演繹推論・記憶ベース・単一判断においては、全体的評価が個々の属性評価に影響を与えるハロー効果が指摘されています。これは、たとえば、「良い製品だから品質が高い」との非論理的な判断です(「品質が高いから良い製品である」が論理的判断です)。こうした意思決定においては、企業はときに消費者からの激しい感情的反応に直面する危険性があります。たとえば、ムスリム消費者は、ハラルであることを暗黙の前提とし、通常、その証拠を求めることはないが、問題が発生したとき過剰に反応するという指摘があることなどです。
三段論法によるハラル性の判断
一方、ハラル認証は、ハラルであることを証明にする外部刺激です。ハラル認証が明示されたとき、推論は、記憶ベースから刺激ベースへ変化します。
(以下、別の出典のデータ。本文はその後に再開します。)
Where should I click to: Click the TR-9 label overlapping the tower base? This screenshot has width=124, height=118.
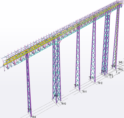[x=30, y=110]
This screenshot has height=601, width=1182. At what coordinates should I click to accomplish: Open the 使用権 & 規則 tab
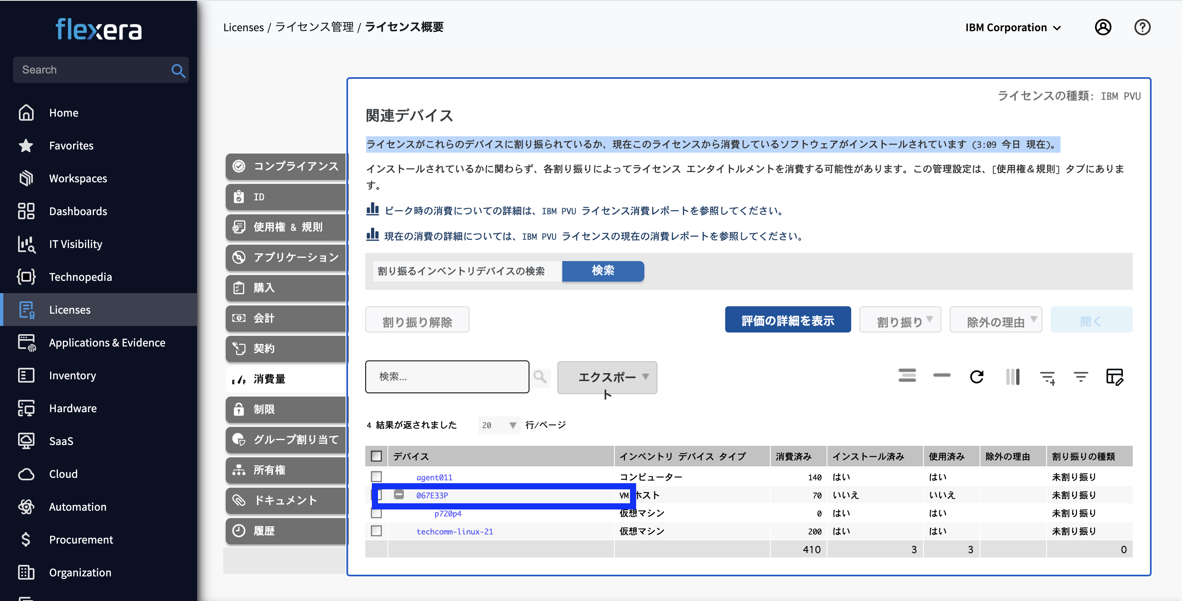point(287,227)
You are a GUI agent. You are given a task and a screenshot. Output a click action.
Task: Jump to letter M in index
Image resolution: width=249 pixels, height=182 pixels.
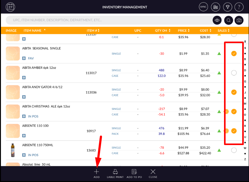click(245, 104)
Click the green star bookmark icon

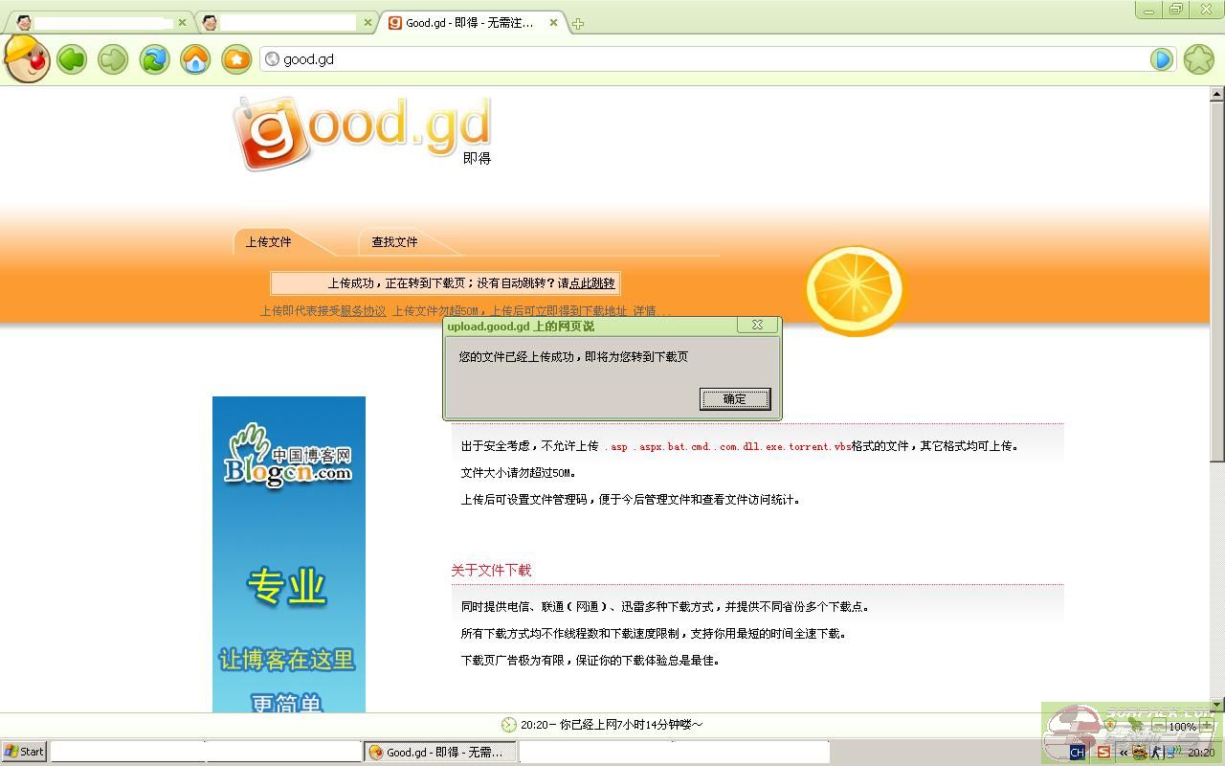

すなわち、演繹推論・刺激ベース・単一判断となります。このとき、個人は三段論法により論理的に判断します。すなわち、「この製品にはハラル認証が付与されている、ハラル認証はハラル性を証明する、よってこの製品はハラルである」との理詰めの判断です。
ハラル認証なしにハラル性を判断できるとき、ムスリム消費者は(非論理的であっても)正しい判断を下すことができます。一方、ハラル性を判断する情報が相当に不足するとき、または、過剰に反応したとき、ハラル認証はムスリム消費者が論理的に判断するための証拠として機能します。これより、日本企業がイスラム教国において現地消費者を対象とするとき、ハラル認証は必ずしも必要ではないかもしれません。一方、たとえば、イスラム教徒が少数である地域においてムスリム消費者向けに製品を提供するとき、または彼らに論理的な判断を促したいとき、ハラル認証は効果を発揮します。
ハラル認証の負の側面
一方で、ハラル認証の負の側面にも注意する必要があります。すなわち、①ハラル認証はイスラム法におけるハラル性を証明するに過ぎず、品質証明ではありません。そして、②原材料・製法などの制限ゆえに、品質に劣ると判断される危険性もあります。また、③ハラル認証は政治と関連付けられることもあります(たとえば、マレーシアにおけるプミプトラ政策など)。さらに、④ムスリム消費者の購買力は増加しつつあるものの、たとえば東南アジアにおいては中国系のそれには達していないため、低所得層向けの製品とみなされる危険性もあります。さらに、⑤多くの欧米高級ブランドはハラル認証を受けていません。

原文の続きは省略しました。